Please write out all the entries exactly, without the pictures.

Dataset records:

———

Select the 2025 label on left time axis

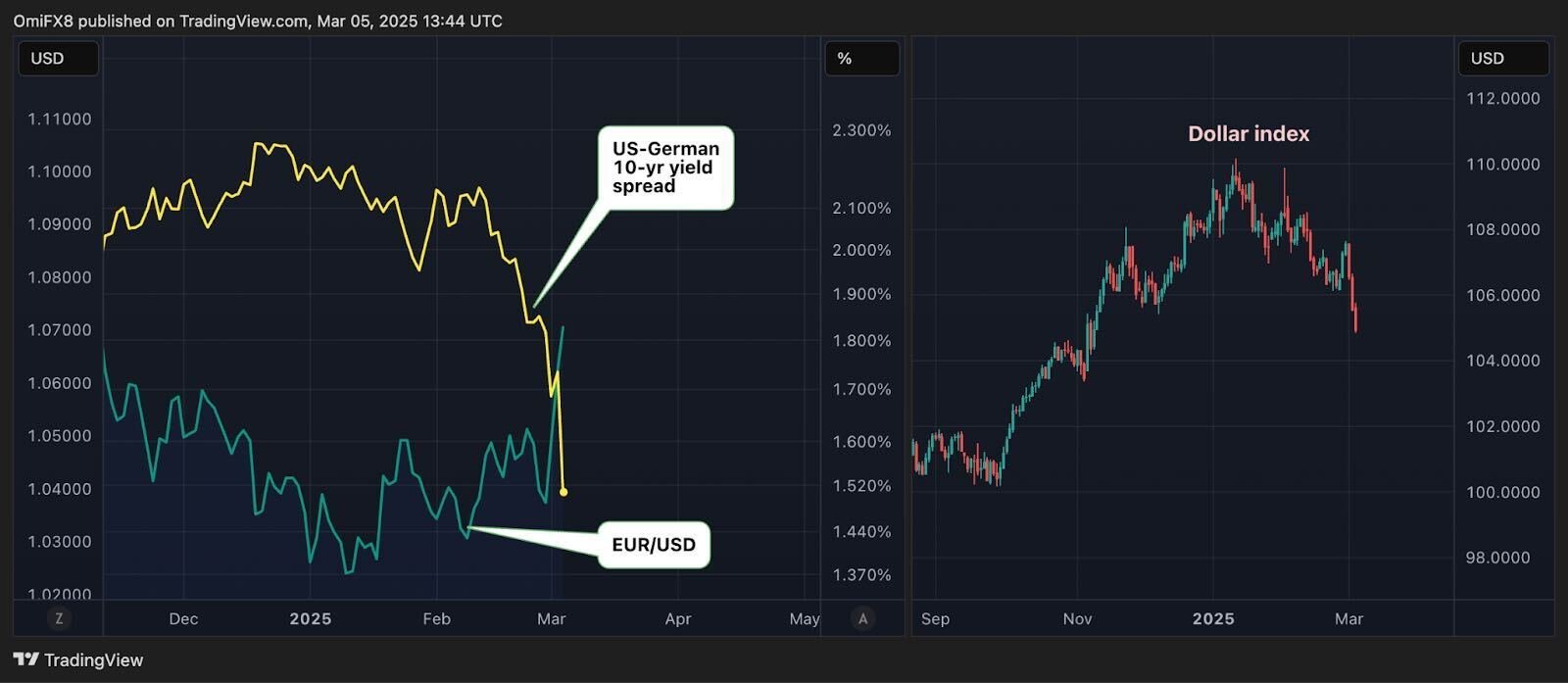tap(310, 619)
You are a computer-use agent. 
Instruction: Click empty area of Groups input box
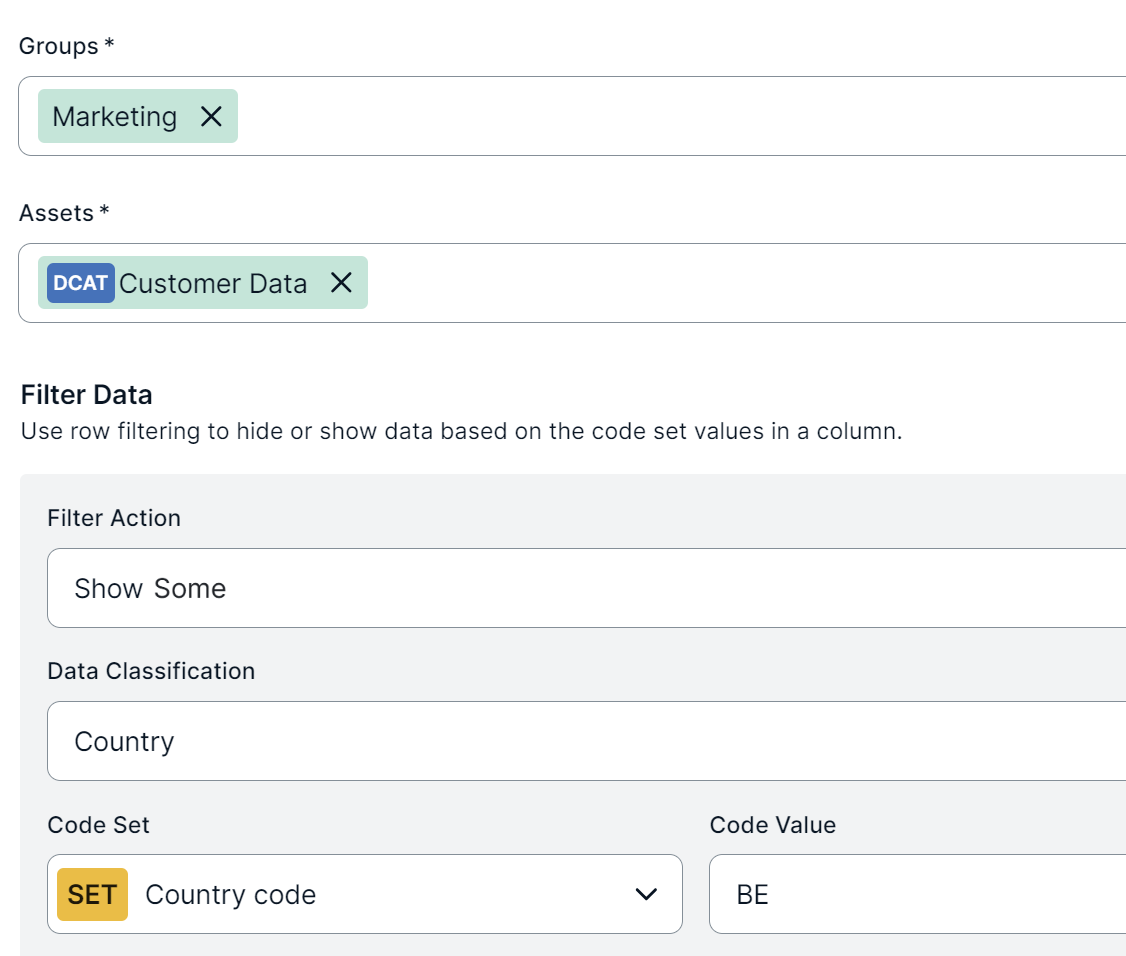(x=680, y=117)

———

_PROBLEM SOLUTION_:
Select the 2025 label on left time axis

tap(310, 619)
You are a computer-use agent. 
Instruction: Click empty area of Groups input box
(x=680, y=117)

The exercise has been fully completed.